Любопытно, что процедуры и символические акты, о которых шла речь выше, в той или иной мере были связаны со всеми видами общественных структур и групп. Поэтому разложение старых групп, характерных еще для общинно-родового строя, не приводило к исчезновению этих актов и ритуальных действий: функционирование новых социальных образований регулировалось по сути дела тем же способом, хотя конкретные процедуры могли и изменяться или на смену старым стандартам поведения приходили новые.

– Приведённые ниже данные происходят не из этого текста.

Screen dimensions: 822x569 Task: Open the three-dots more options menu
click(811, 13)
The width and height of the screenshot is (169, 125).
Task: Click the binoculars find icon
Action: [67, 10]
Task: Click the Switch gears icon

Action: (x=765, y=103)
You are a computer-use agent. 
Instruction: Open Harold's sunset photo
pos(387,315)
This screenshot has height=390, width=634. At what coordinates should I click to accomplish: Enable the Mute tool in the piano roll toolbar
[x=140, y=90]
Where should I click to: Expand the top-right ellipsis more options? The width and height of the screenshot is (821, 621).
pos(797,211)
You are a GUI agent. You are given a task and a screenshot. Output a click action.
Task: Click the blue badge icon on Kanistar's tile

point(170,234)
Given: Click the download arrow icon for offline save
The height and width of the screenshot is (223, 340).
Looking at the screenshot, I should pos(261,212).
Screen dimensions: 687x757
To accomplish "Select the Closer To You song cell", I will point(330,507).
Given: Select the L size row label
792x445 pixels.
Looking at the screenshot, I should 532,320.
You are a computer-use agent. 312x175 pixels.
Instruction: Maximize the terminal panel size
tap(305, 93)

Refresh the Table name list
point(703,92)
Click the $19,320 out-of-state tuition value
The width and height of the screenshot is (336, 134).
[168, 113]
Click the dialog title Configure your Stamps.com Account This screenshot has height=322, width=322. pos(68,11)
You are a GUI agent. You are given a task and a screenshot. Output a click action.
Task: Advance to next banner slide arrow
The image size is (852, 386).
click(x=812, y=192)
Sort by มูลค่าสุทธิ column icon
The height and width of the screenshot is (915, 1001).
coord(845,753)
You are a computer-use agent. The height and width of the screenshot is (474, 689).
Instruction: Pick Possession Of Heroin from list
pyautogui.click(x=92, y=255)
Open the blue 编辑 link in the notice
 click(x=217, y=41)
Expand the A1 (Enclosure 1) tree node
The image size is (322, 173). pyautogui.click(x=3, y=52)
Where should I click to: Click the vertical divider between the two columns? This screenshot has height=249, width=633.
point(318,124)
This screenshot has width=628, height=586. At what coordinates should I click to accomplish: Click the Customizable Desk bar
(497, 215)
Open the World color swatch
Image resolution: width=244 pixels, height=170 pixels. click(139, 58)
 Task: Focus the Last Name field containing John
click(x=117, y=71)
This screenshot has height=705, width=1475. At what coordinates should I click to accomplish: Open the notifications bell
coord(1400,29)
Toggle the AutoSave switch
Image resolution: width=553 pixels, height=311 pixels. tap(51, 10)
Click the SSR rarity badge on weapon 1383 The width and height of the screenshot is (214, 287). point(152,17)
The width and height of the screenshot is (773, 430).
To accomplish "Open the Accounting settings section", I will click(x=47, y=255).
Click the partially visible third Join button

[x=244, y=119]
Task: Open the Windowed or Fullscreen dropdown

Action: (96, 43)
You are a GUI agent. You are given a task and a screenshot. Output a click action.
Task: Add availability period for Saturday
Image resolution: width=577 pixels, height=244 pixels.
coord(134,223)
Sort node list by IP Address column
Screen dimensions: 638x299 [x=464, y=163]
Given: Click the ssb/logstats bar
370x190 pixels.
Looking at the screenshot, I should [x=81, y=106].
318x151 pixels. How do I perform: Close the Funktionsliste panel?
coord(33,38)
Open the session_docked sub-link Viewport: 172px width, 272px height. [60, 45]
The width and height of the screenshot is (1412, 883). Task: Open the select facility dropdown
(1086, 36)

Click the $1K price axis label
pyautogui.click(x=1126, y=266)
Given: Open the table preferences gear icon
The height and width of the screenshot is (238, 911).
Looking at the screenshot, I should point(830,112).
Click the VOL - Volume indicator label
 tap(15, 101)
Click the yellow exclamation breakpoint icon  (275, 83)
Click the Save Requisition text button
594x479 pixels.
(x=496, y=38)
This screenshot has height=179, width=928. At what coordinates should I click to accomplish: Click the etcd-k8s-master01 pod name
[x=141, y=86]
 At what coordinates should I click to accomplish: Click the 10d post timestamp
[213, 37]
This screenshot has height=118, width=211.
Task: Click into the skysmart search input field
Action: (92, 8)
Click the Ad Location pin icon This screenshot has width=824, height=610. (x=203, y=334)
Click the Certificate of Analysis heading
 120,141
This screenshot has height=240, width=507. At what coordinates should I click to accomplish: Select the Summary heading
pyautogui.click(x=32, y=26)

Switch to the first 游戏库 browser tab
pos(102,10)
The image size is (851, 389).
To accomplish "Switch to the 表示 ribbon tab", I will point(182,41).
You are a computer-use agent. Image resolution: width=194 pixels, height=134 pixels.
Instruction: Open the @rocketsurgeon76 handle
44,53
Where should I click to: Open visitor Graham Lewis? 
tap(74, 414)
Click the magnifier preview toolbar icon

Как мы видели, дофеодальное общество, не будучи классовым, вместе с тем отнюдь не характеризовалось и всеобщим равенством. Для него были специфичны четко отграниченные один от другого слои знати, рядовых свободных, полусвободных, несвободных. Принадлежность к обществу выражалась в обладании определенными правами и обязанностями (правами-обязанностями, ибо для доклассового общества характерно неразрывное единство прав и обязанностей, их непосредственная связь)50. Различия между представителями общественных слоев были не только, а может быть, подчас и не столько экономическими, сколько социально-правовыми, связанными с происхождением и статусом лица, точнее, той группы, к которой оно принадлежало. Так, знатный мог быть и не богаче незнатного, но статус их был различен. Это различие в статусе выражалось в вергельдных градациях, сплошь и рядом чрезвычайно резких (упомянем хотя бы огромный разрыв в размерах вергельдов нобилей и свободных у баваров и саксов или деление англосаксонского общества на людей с вергельдами в 200, 600 и 1200 шиллингов), в системе других возмещений и штрафов, охранявших имущественные и личные права лиц разного статуса или налагавшихся на них, в значимости присяги и свидетельства, в иных проявлениях правовых возможностей, в ограничениях браков между представителями разных групп (браки между свободными и несвободными или полусвободными были запрещены повсеместно, у саксов же, по словам хрониста, не допускались и браки между нобилями и фрилингами)51. Различия в происхождении знати, рядовых свободных и зависимых нередко осознавались в дофеодальном обществе как сакральные: божественной родословной королей и знатных родов противопоставлялось низменное происхождение остального племени52. Эти различия выражались и во внешних признаках: в одежде и прическе (вспомним сообщения Тацита об одежде германской знати, длинноволосых мальчиков, упоминаемых «Салической правдой», значение прически у готов), в оружии и в занимаемом на собрании месте.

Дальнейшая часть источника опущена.